I was a little worried yesterday that we weren't going to have a white Christmas. Sometimes I wonder why I think about these things. We woke up this morning to a TON of snow. On the one hand, I'm very excited about it, but on the other, it really sucks. I have to go to the dentist tomorrow and I have to go to my parents on Thursday. With any luck, the roads will clear up in the next couple of days. If they don't, not too much I can do about that! Oh, well. It's just that time of year!

The ebook saga continues. In the most recent article, Borders and Barnes and Noble seem to be having some major financial issues. People keep talking about how the traditional role of publishing and physical books will always be around, and I'm sure they will, but the numbers seem to be leaning toward ebooks. Even I'm thinking about getting an ereader.

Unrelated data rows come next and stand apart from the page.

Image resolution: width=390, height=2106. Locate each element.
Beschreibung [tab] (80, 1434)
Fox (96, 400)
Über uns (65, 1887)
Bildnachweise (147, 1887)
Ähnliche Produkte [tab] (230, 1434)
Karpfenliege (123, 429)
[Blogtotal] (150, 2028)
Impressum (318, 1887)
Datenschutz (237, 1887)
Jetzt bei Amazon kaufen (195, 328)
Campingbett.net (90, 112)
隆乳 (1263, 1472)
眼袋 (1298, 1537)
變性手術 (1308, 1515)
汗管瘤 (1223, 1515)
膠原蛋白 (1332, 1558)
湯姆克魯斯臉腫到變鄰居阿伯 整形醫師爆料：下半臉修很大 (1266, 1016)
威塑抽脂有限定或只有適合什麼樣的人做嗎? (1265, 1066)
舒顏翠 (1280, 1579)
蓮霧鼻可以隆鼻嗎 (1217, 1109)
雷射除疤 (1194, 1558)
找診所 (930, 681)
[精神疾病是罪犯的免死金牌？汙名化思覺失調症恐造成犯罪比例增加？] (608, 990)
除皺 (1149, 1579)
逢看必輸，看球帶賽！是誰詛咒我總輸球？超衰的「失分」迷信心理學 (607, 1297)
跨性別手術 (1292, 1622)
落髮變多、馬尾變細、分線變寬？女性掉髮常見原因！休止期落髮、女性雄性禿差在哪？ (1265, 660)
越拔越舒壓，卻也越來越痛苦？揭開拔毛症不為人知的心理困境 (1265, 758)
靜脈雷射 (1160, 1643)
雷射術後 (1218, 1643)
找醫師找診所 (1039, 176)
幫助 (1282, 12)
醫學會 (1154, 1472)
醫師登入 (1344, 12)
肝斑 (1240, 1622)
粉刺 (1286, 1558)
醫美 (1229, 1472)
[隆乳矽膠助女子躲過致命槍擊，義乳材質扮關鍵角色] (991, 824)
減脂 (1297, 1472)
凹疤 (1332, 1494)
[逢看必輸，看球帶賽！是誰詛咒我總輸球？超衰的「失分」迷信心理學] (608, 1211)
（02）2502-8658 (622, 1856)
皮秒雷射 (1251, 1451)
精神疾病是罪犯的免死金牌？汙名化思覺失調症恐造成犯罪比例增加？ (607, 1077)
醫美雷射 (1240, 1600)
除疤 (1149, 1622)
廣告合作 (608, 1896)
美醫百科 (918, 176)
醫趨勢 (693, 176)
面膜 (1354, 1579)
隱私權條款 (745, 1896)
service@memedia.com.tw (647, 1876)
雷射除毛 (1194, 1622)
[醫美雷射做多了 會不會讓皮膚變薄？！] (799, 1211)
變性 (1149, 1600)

There are a lot of benefits to ebooks. 1) They take up a lot less space in your house. 2) They are generally cheaper. 3) Authors get more royalties from them. (There are downsides, too, such as how do you do international copyright and others I'm probably not aware of.) As I contemplate whether or not I want an ereader, I think about the attachment I have to physical books. I wonder: is the reason we are so attached to them because we don't know anything else? Think about it: all our lives we've only had books. We never had the technology before to have ebooks. What will it be like for our children? Will they prefer ebooks to books?

To me, it's not the look, feel, and smell of a book, though that is nice, it's the actual act of reading. Most of my work day is spent staring at a computer. When I do my freelance editing, it's on the computer. I get the same information from the screen as I would a book. Plus, ereaders are usually small enough to curl up with in bed. They're really starting to look good...

Like I said, I don't think physical books will disappear entirely. Again, there is the sentimental value tied to books. I also don't think that kids books would be very fun to read on an ereader. But who knows? As technology continues to evolve, the future might hold ereaders that kids books look wonderful on. (Plus, look at the stuff that Leapfrog is coming out with.) Again, it's not the act of physically holding the book, but the time spent with my kids. If they can look at a screen and enjoy it the same, that's good enough for me.


Martin Rose said...

I wasn't actually very eager to make the change to ebook -- but I've been pretty nomadic, so it helped to not have to carry so much crap around! Plus, there's so many free classics as part of the public domain -- that ultimately swayed me. And it wasn't until I sat down and read a story that I got really involved in that the ebook reader finally won me over. We associate so many happy memories with physical books, it's hard to imagine being able to do it with a screen, but once you make new associative memories with the e-reader, it's awesome. And it's definitely where things are headed for writers.

Pembroke Sinclair said...

It's true, we do associate memories with books. But I wonder: is it the book itself or the story? Really, it can go either way!